GKE v1.13 Upgrade

May 2019 ยท 1 minute read

We recently upgraded a Kubernetes cluster to GKE v1.13.5.

After the upgrade, the docker client was no longer responsive and crashed hard.

$ docker ps
Segmentation fault (core dumped)

Uh-oh.

This cluster runs a Jenkins instance which launches build containers in the cluster. Each build container eventually runs Docker commands like docker build -t ${env.IMAGE_NAME} -f path/to/Dockerfile . to build container images. We mount the Docker client into the build container from the Container-Optimized OS host VM.

A simplified Pod definition of the build container:

apiVersion: v1
kind: Pod
metadata:
  name: build-container
spec:
  containers:
    - name: build-container
      image: 'centos:7'
      command: 
        - sh
        - -c 
        - '<build command>'
      volumeMounts:
        - mountPath: /var/run/docker.sock
          name: docker-sock
        - mountPath: /usr/bin/docker
          name: docker
  volumes:
    - name: docker
      hostPath:
        path: /usr/bin/docker
        type: File
    - name: docker-sock
      hostPath:
        path: /var/run/docker.sock
        type: Socket

Whether or not this should have ever worked is a fair question.

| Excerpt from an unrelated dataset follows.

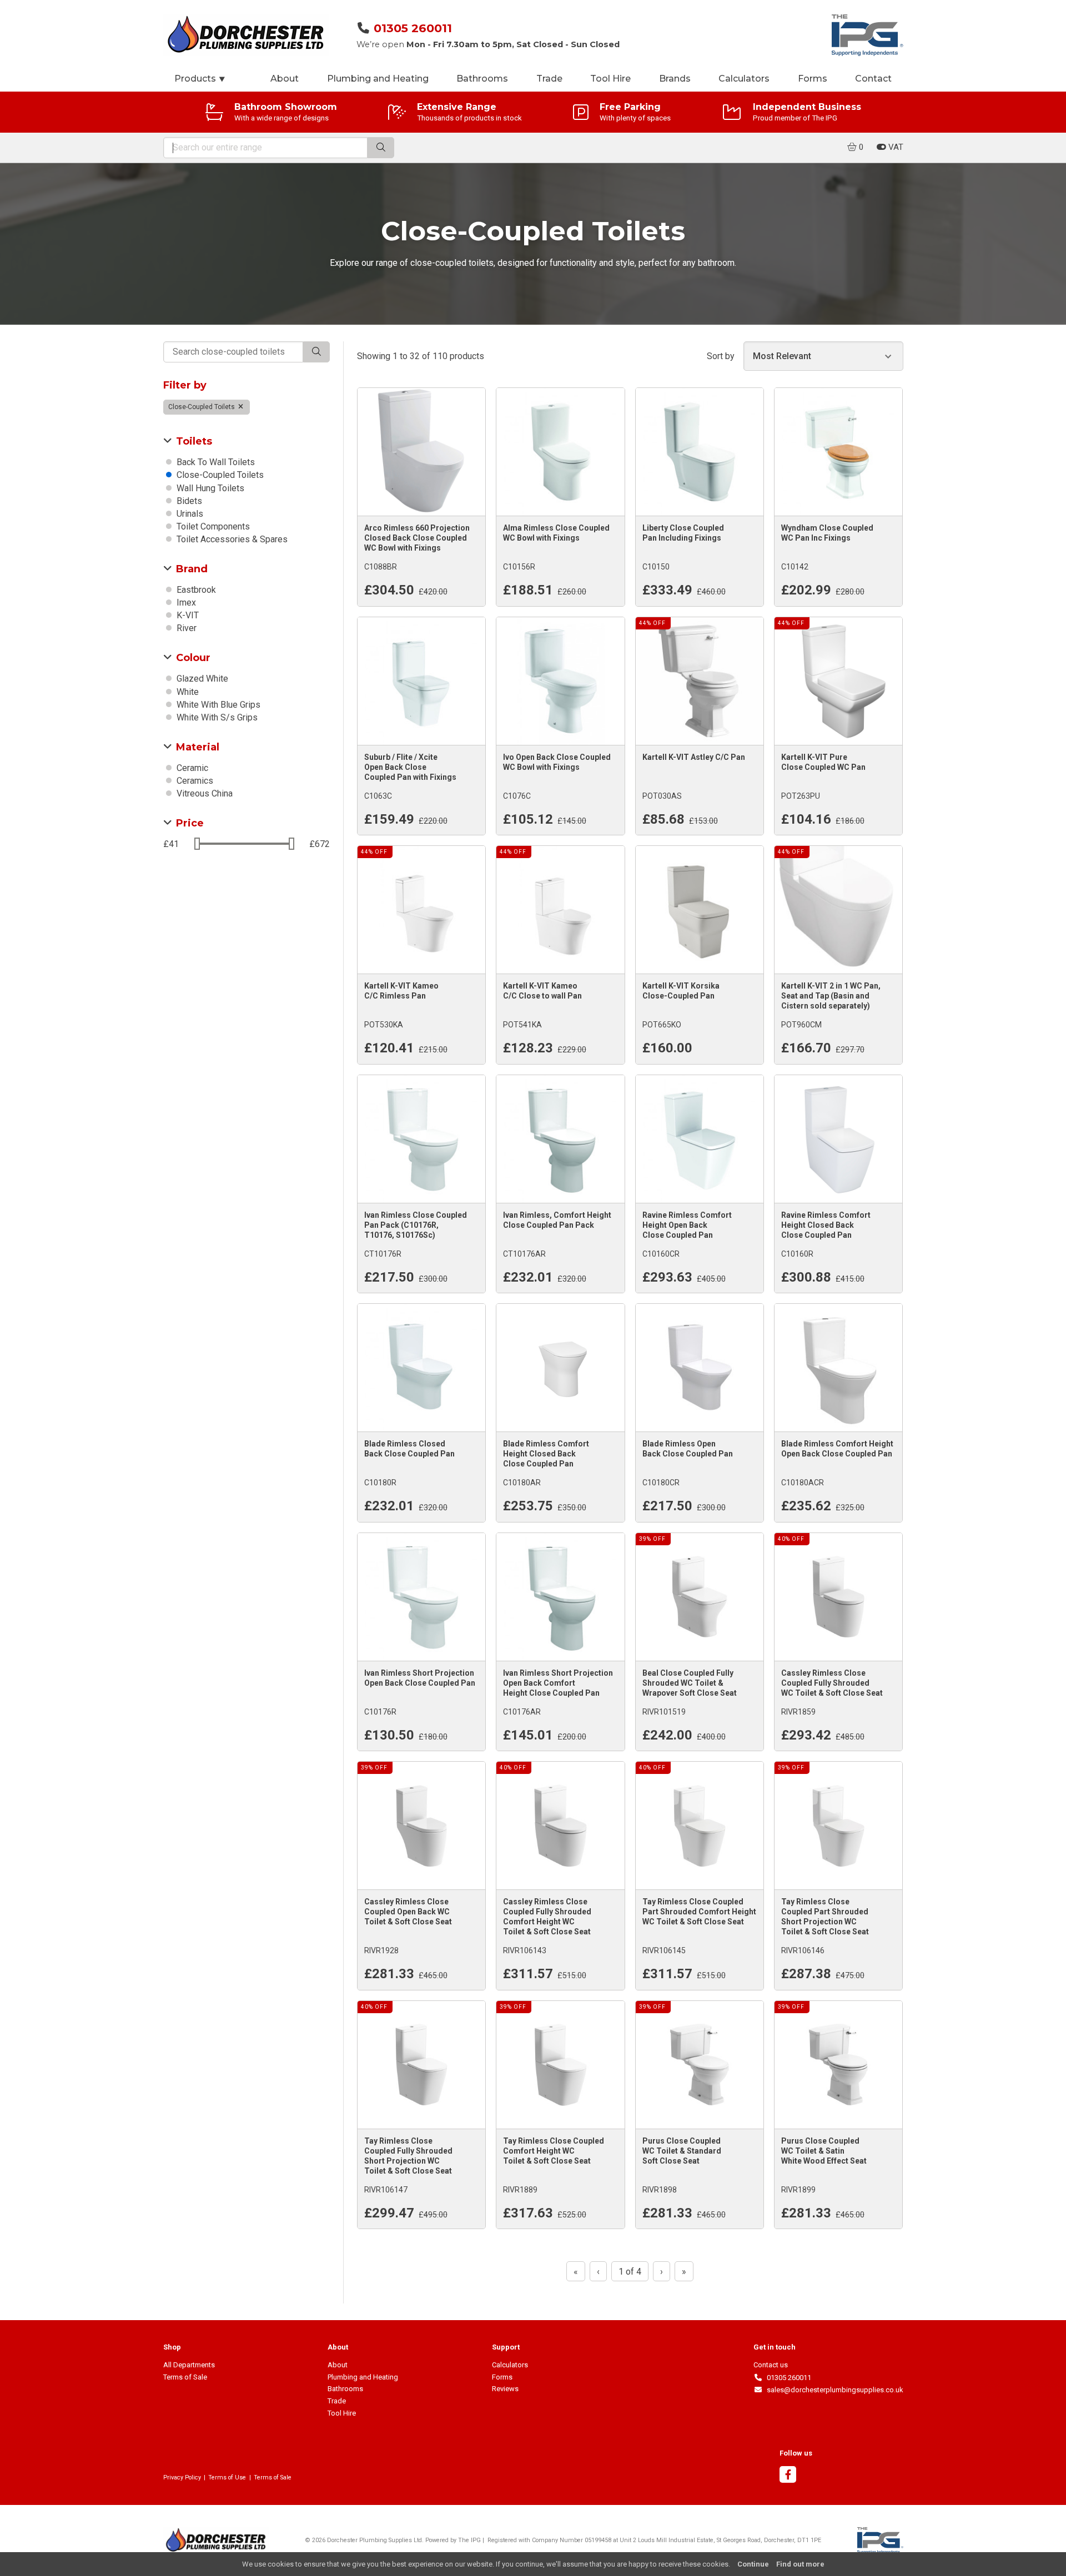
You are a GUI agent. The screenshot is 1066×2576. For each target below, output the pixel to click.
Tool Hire (610, 78)
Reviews (505, 2389)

However, it worked for the past two years, and using the mounted docker client broke following an upgrade to GKE v1.13.

Our current workaround to the Docker client segmentation fault is to use the official static Docker binaries in our build container.

There was never an issue reading or writing to the socket, and using official Docker client binaries seems to work.